To this end, Aïnouz has armed himself with more or less the ideal collaborator in cinematographer du jour Hélène Louvart (Portrait of a Lady on Fire). From the prologue, which locates the sisters in the natural world, this is a film far more interested in bodies and faces than it ever is in material things. The plot, to isolate one element, runs for an hour on desire alone: I fear this is going to sound like a blatant bid for pullquote status, but The Invisible Life... is a far hornier period drama than the much-binged Bridgerton, featuring characters who can't contain their hormones long enough to deploy the withdrawal method, and thereby come to suffer the consequences of unprotected sex in a country that can hardly bring itself to talk about abortion.

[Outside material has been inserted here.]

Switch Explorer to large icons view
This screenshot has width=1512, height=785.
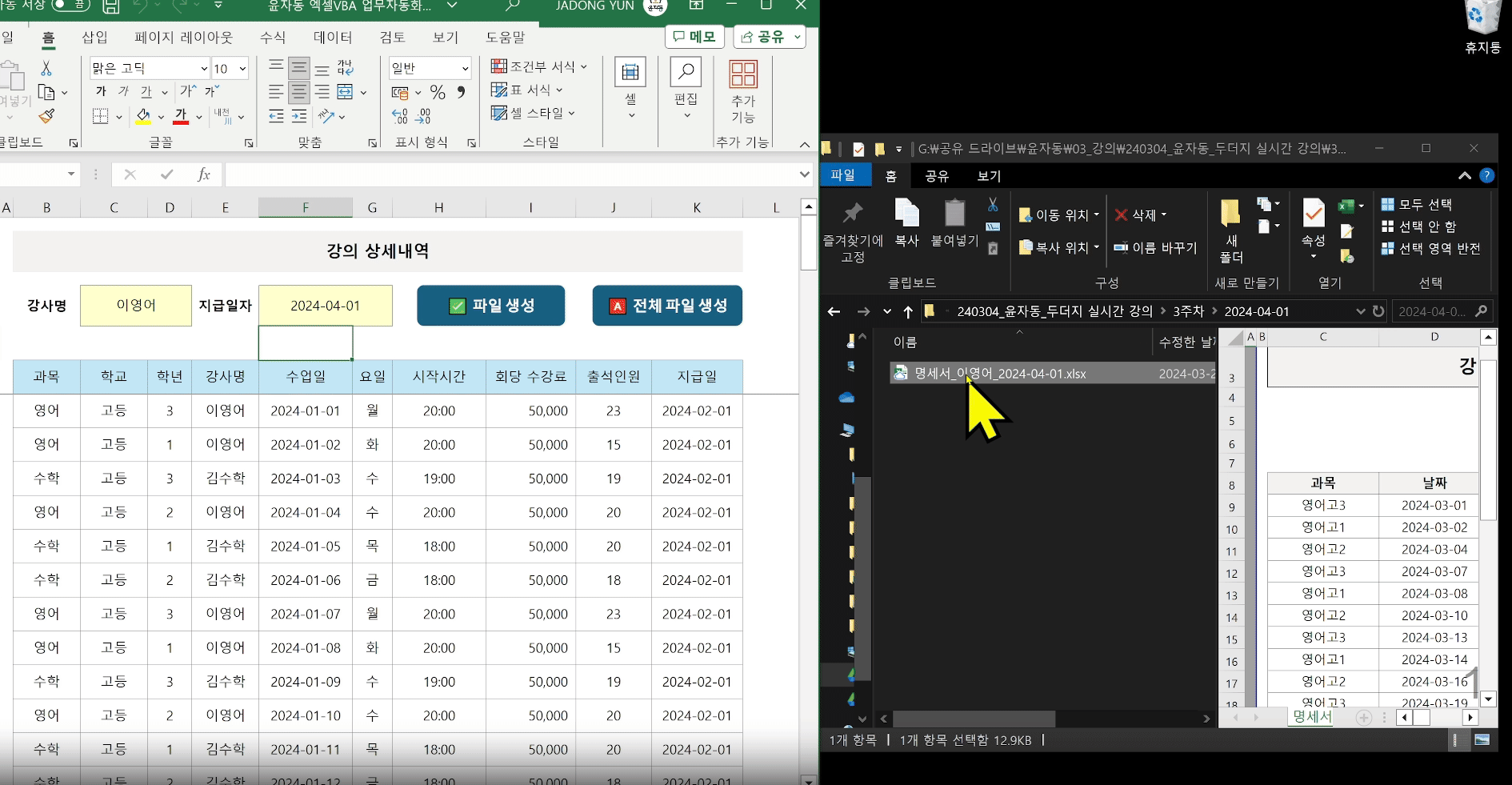tap(1482, 740)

Here, Aïnouz's film starts to assume a political slant, possibly inspired by the Bolsonaro regime's efforts to roll back the clock on women's rights. Batalha's book was published in 2016, but the film is quietly informed by ongoing debates, setting the pleasures of people coming together against the stern control required to keep them apart. The second half leans into an Almodóvarian narrative tension, as the shamed Guida is banished, Eurídice's correspondence starts to be withheld by the girls' tyrannical baker father (António Fonseca) and the sisters lose sight of one another while attempting to rebuild families on their own, greatly more accepting terms.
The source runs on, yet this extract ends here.